Tuesday, September 16, 2008

Bidding war to start for ImClone?

ImClone Systems' Chairman of the Board, Carl Icahn, has stated that the Special Committee of ImClone's Board of Directors has informed Bristol-Myers Squibb that following the Special Committee's review and discussion, and based upon the advice it received from its advisors, the Special Committee has determined that the unsolicited offer that ImClone received from BMS to acquire ImClone for US$60 per share in cash is inadequate.

Icahn also disclosed that he has had several conversations with the Chief Executive Officer of a large pharmaceutical company. As a result of such conversations, the pharmaceutical company has submitted a proposal, subject to due diligence, but not subject to financing, to acquire ImClone for US$70 per share in cash. Names being bandied about for the unknown bidder include Merck KGaA, Pfizer and GlaxoSmithKline, as well as AstraZeneca and sanofi-aventis. The Special Committee has determined, subject to the execution of a confidentiality agreement, to allow this company to conduct due diligence for a two-week period, subject to extension by mutual consent. No determination has been made as to whether US$70 per share would be adequate.

In response to this disclosure, BMS sent a letter to Icahn stating its disappointment that the offer had been rejected without discussing its merits with BMS and its advisors. BMS also noted that, in contrast to the competing offer, it has made a formal written offer that has been approved by its Board of Directors, is not subject to due diligence and has been fully disclosed to ImClone's stockholders.

BMS currently holds the exclusive long-term marketing rights in the US to Erbitux (cetuximab) and related compounds, including IMC-11F8. BMS stated that it has no intention of agreeing to any modifications to these rights. Additionally, ImClone should understand that BMS’ offer is for the entire company, and any potential restructuring of ImClone could severely jeopardise its value and deprive stockholders of the benefits of the BMS offer.

### GIVEN DATA
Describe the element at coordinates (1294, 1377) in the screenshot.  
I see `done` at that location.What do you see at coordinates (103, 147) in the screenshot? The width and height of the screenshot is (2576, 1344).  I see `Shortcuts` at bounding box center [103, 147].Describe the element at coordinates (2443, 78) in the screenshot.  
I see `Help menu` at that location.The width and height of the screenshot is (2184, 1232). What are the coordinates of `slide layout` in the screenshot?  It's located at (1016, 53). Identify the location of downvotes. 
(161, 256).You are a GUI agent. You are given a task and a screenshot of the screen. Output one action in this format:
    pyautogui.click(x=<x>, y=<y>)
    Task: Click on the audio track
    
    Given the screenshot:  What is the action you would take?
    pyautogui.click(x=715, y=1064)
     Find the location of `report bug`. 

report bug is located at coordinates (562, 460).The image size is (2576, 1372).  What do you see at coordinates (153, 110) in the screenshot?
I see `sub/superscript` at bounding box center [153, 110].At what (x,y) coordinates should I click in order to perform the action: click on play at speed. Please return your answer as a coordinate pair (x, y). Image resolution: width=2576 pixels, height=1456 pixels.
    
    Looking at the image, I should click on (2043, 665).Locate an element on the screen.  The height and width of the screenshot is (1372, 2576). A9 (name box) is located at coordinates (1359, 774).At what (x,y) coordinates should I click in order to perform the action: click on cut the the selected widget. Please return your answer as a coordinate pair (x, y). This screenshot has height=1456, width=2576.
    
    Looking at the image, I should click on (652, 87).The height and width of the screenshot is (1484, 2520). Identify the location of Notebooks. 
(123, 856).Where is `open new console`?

### TASK SET
1. Using the ImClone article, not the data, answer the following:
(a) What cash price per share did Bristol-Myers Squibb offer for ImClone?
(b) For how long did the Special Committee decide to let the unnamed pharmaceutical company conduct due diligence?
(c) To which drug does BMS hold exclusive long-term US marketing rights?
2. Please continue the ImClone article from its final sentence, ignoring the data.

### ANSWERS PROVIDED
1.
(a) US$60 per share in cash.
(b) Two weeks, subject to extension by mutual consent.
(c) Erbitux (cetuximab).

2.
BMS continues to look forward to engaging directly with ImClone and its financial and legal advisors to discuss the merits of its all-cash offer to acquire the approximately 83 per cent of the company that BMS does not already own. In reply, ImClone submitted a letter to BMS in which it stated that with regard to the assertion concerning rights to IMC-11F8 (which, if ultimately approved for sale, may have a significant competitive effect on Erbitux), ImClone disagrees that BMS' rights are clear and does not waive any rights that ImClone may have with regard thereto. If BMS wishes to make another offer that it believes ImClone would not find inadequate, it is free to do so. Upon receipt of that offer, ImClone will respond appropriately. However, BMS' Chief Financial Officer Jean-Marc Huet has stated that the company is willing to "walk away" from the deal if needed.

Exactly what belongs to whom in the BMS-ImClone partnership will be a key question of interest as ImClone's new mystery bidder conducts its due diligence over the next few weeks. It seems likely that Merck KGaA may be the interested party because it partners with ImClone in selling Erbitux in some countries outside North America and has touted the drug's prospects of being approved for other types of cancer. Perhaps the bidding will now start in earnest?